I always joke in the lab that anybody who wants to propose a new measure in ecology (or index, etc.) should pay $1,000, $2,000 if the new measure has an acronym. These funds could pay for graduate students to go to some conference.
The only exception to the rule is for studies showing that two seemingly different measures are in fact the same thing. This is the case of our recent study on nestedness, published today in Nature Communications:
The ghost of nestedness in ecological networks
Phillip P. A. Staniczenko, Jason C. Kopp & Stefano Allesina
Ecologists are fascinated by the prevalence of nestedness in biogeographic and community data, where it is thought to promote biodiversity in mutualistic systems.
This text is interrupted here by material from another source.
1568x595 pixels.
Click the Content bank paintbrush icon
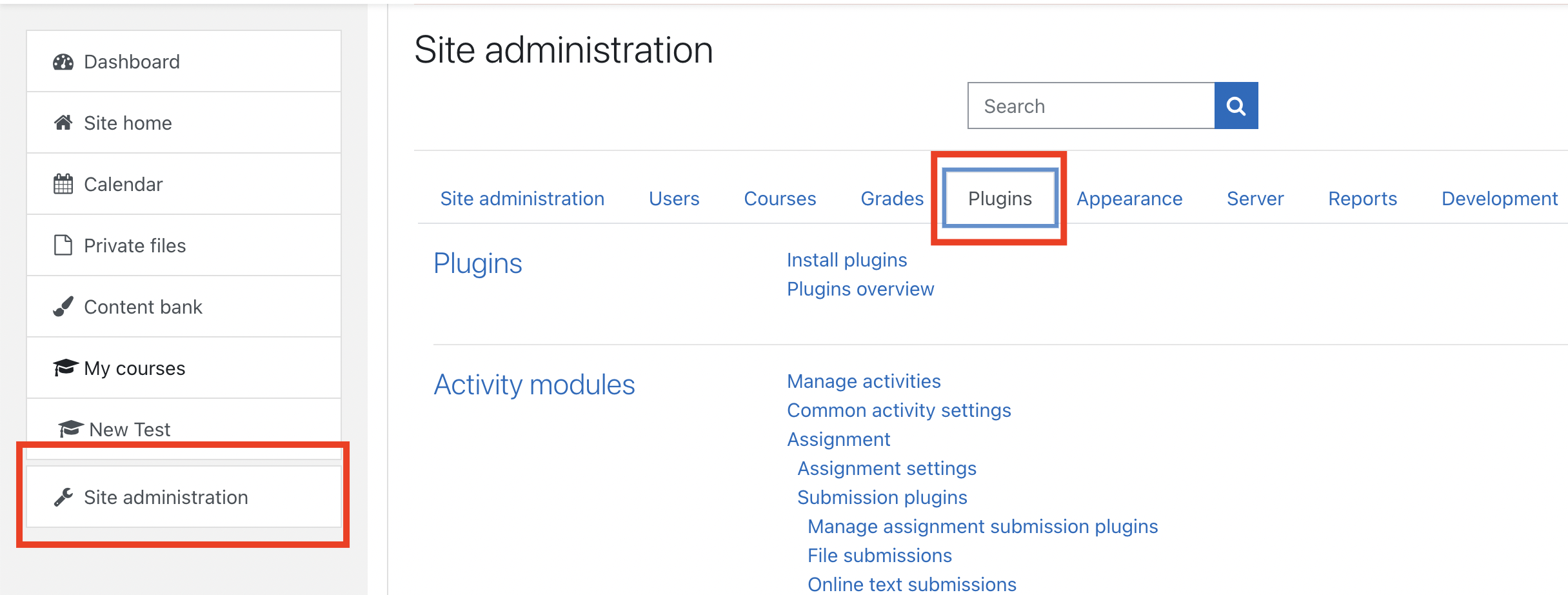(63, 307)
Traditionally, nestedness has been treated in a binary sense: species and their interactions are either present or absent, neglecting information on abundances and interaction frequencies. Extending nestedness to quantitative data facilitates the study of species preferences, and we propose a new detection method that follows from a basic property of bipartite networks: large dominant eigenvalues are associated with highly nested configurations. We show that complex ecological networks are binary nested, but quantitative preferences are non-nested, indicating limited consumer overlap of favoured resources. The spectral graph approach provides a formal link to local dynamical stability analysis, where we demonstrate that nested mutualistic structures are minimally stable. We conclude that, within the binary constraint of interaction plausibility, species preferences are partitioned to avoid competition, thereby benefiting system-wide resource allocation.
We uploaded the code needed for the analysis here.